We launched the project by organizing two workshops and a public event aimed at reexamining our objectives, with the help of renowned advisory board members, Aleida Assmann (Konstanz University), Omer Bartov (Brown University), Kirk Denton (Ohio State University), Carol Gluck (Columbia University), Rachel Ibreck (University of London) and David Mwambari (Katholieke Universiteit Leuven). The interdisciplinary team comprised PhD students from Rwanda and the Czech Republic/China (call for papers), postdocs from Germany/Switzerland/Japan and Poland/Germany/Netherlands, the principal investigator from Croatia/Austria and the project manager from Germany/Austria. We established a shared theoretical and methodological framework to be applied in the analysis of the chosen 50 memorial museums. This included revisiting and reworking existing approaches in memory studies, museum studies, cultural studies, dead body studies, and regional studies applicable to the analysis of globalized memorial museums, and developing our own innovative methodology.
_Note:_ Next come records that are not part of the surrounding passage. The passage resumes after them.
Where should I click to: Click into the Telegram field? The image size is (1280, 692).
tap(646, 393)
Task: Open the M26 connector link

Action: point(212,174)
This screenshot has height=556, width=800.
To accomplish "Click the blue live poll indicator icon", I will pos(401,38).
Despite the pandemic, the GMM team visited and documented all 50 museums covered in the project, not only those devoted to the Holocaust, World War II and the genocides in Rwanda and Bosnia, but also other museums important for the contextualization of the museum landscape: the 9/11 Memorial Museum, the War Childhood Museum in Sarajevo, the Tuol Sleng Genocide Museum in Cambodia or the former clandestine detention center ESMA in Buenos Aires. For the forensic part of our project, we conducted participatory observation of forensic excavations in Treblinka, Poland, and of the archaeological search for the mass grave of 200 Jews murdered in 1945 in the Austrian town of Rechnitz.
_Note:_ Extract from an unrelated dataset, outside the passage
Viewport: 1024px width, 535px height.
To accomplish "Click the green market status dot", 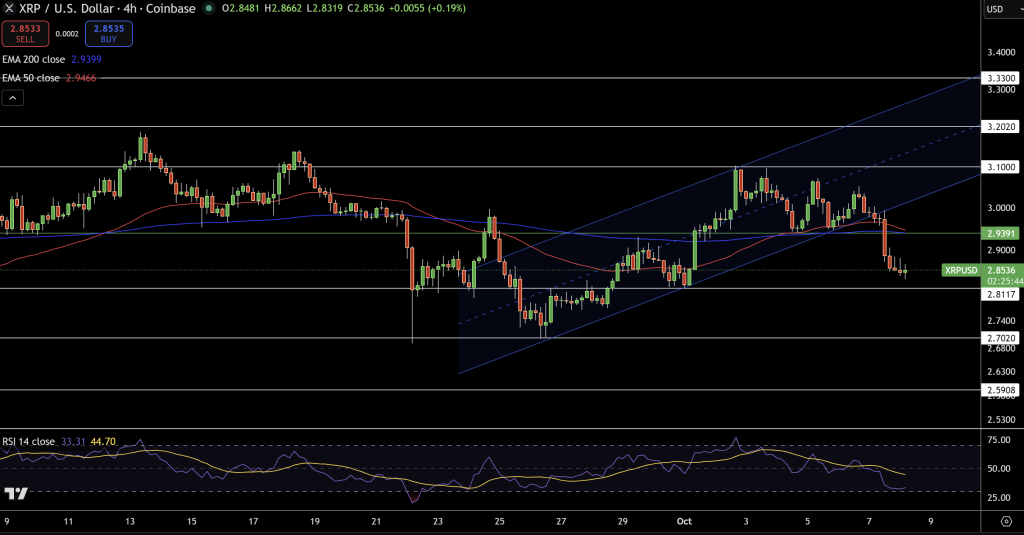I will point(208,8).
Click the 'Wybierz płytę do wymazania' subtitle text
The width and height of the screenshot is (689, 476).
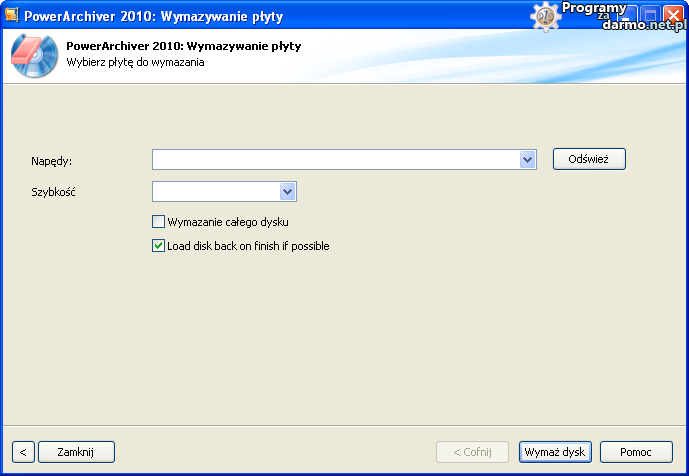tap(135, 62)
We presented our results in 178 public lectures and published one monograph, two special issues (a third one is in review), an edited volume, 35 peer-reviewed journal articles and book chapters. One focus of our publications was on theoretical innovations such as the various forms and modalities of displaying violence specific to analyzed each museums and the media through which it is articulated (photographs, historical footage, presence of human remains on display), supplemented by a critical analysis of the violence of display, and of memorial museums as carriers of structural violence. Our articles offer a comparative perspective on the musealization in different countries, for example in Central and South Eastern Europe or in Japan and Germany. Other articles compare museum transformations within the same country over time, as we did for China, Japan, Poland, Bosnia or Croatia.
The head of the project is advising several Austrian ministries in matters of memory politics and musealization and gives lectures in schools. Teaching at universities, videos for social media, TV and radio reports disseminate the project research to a wider audience.